Enquanto LULA não vem, a economia do Brasil pode afundar ainda mais neste início de ano

O ex-presidente Luiz Inácio LULA da Silva durante argumentação no Congresso da Força Sindical em São Paulo, em 8 de dezembro de 2021. REUTERS/Carla Carniel


PROGRESSISTAS POR UM BRASIL SOBERANO

Os aumentos de preços ao consumidor saltaram mais de 10% em seis anos, desde meados do impeachment de Dilma até 2021, e para este ano deve atingir 11,75%

A economia já enfraquecida do Brasil corre o risco de afundar ainda mais antes das eleições presidenciais de outubro devido à ansiedade com que se espera a votação bem como com os aumentos elevados das taxas de juros, que continuam prejudicando o crescimento.

É o que diz um relatório da agência de notícias Reuters divulgada em pesquisa-reportagem dos correspondentes Gabriel Burin, de Buenos Aires/AR, e Tushar Goenka, de Bangalore/IN, em matéria editada por Ross Finley e Susan Fenton.

Para o ano de 2022, a previsão da inflação é de 5,8%, o que novamente ultrapassa a meta oficial de 5,0%, diz o texto da reportagem. Os aumentos de preços ao consumidor saltaram mais de 10% em seis anos, desde meados de 2016, quando do impeachment da ex-presidente Dilma, até 2021. E para este ano, deve atingir 11,75%.

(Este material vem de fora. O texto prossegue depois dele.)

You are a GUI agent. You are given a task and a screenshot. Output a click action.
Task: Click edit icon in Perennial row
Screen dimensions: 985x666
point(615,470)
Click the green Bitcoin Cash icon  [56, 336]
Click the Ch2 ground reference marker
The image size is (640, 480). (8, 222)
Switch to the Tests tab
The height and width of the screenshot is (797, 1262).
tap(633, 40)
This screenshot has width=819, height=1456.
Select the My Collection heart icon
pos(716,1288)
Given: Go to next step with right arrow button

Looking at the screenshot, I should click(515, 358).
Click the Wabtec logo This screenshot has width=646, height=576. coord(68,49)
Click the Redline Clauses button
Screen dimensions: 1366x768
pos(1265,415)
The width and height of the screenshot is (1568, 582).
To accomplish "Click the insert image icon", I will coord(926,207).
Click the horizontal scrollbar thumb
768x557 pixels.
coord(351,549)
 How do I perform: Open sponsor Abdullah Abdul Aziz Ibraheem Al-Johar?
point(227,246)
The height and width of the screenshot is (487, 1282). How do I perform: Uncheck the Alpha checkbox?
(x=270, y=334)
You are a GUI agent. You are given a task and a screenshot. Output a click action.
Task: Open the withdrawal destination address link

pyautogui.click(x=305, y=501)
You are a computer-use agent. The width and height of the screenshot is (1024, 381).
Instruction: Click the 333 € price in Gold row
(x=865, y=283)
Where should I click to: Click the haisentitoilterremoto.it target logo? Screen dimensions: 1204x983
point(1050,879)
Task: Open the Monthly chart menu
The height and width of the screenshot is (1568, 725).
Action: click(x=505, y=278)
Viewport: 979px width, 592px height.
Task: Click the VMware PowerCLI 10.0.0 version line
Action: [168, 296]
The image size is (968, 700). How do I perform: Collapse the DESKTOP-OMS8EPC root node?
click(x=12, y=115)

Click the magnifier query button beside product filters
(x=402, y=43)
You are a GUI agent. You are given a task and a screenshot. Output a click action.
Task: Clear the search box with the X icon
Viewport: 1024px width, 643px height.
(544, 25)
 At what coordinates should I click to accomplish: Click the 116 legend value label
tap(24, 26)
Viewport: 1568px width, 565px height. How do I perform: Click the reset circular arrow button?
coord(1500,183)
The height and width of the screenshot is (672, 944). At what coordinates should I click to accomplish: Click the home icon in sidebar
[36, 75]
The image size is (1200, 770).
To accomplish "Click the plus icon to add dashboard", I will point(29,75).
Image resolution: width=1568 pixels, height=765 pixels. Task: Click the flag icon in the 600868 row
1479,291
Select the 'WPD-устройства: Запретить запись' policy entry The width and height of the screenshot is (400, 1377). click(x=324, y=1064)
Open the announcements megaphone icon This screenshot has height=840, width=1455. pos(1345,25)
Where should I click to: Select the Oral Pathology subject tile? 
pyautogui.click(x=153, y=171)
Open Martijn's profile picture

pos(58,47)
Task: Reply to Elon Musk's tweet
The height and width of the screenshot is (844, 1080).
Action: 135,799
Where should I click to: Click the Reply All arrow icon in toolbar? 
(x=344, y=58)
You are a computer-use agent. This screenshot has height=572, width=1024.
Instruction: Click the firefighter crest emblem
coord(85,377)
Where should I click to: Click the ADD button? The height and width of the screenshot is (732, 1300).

A atividade econômica voltou a registrar negativo no ano passado, após recuperação da queda imposta por medidas contra a pandemia amplificada pela combinação de inflação alta e desemprego, o que continua sendo uma ameaça.

Agora, a disseminação da Omicron promete ser um fardo extra. O Brasil sofre um aumento acentuado nos casos à medida em que a variante se espalha, pressionando os serviços de saúde e pesando sobre uma economia já estagnada.

Os jornalistas apontaram a insuficiência de testagens e o blecaute de dados como as causas principais para a dificuldade de se rastrear a disseminação altamente contagiosa, enquanto há sinais claros de que o Brasil está sendo atingido com força.

Paralelamente, o presidente Jair Bolsonaro (PL) está sob fogo intenso devido à sua má gestão da crise da saúde e da economia, podendo perder já no primeiro turno da eleição para o líder das pesquisas de intenção de voto, o ex-presidente Luiz Inácio LULA da Silva, que depois de já ter estabelecido um distanciamento percentual de quase o dobro em relação ao segundo colocado, agora apresenta um plano de governo que promete devolver a dignidade dos trabalhadores brasileiros através da revisão da reforma trabalhista.

Na economia, uma escassa expansão do PIB (produto interno bruto), que deve aumentar tão somente 0,7%, segundo estimativa de 36 especialistas consultados pela Reuters, mas o economista Roberto Secemski, do banco Barclays, acha que será ainda pior: 0,3%.

A política monetária rígida e a combinação de riscos fiscais e políticos em ano eleitoral devem contribuir para uma desaceleração significativa do crescimento em 2022”, opina.

O banco britânico estima que o investimento cairá 4,3%, em forte reversão do aumento de 14,0% do ano passado, e que as empresas vão aguardar até que o resultado da votação fique mais claro. Nesse tempo, os gastos das famílias aumentariam apenas 0,8% em comparação com 3,9% em 2021.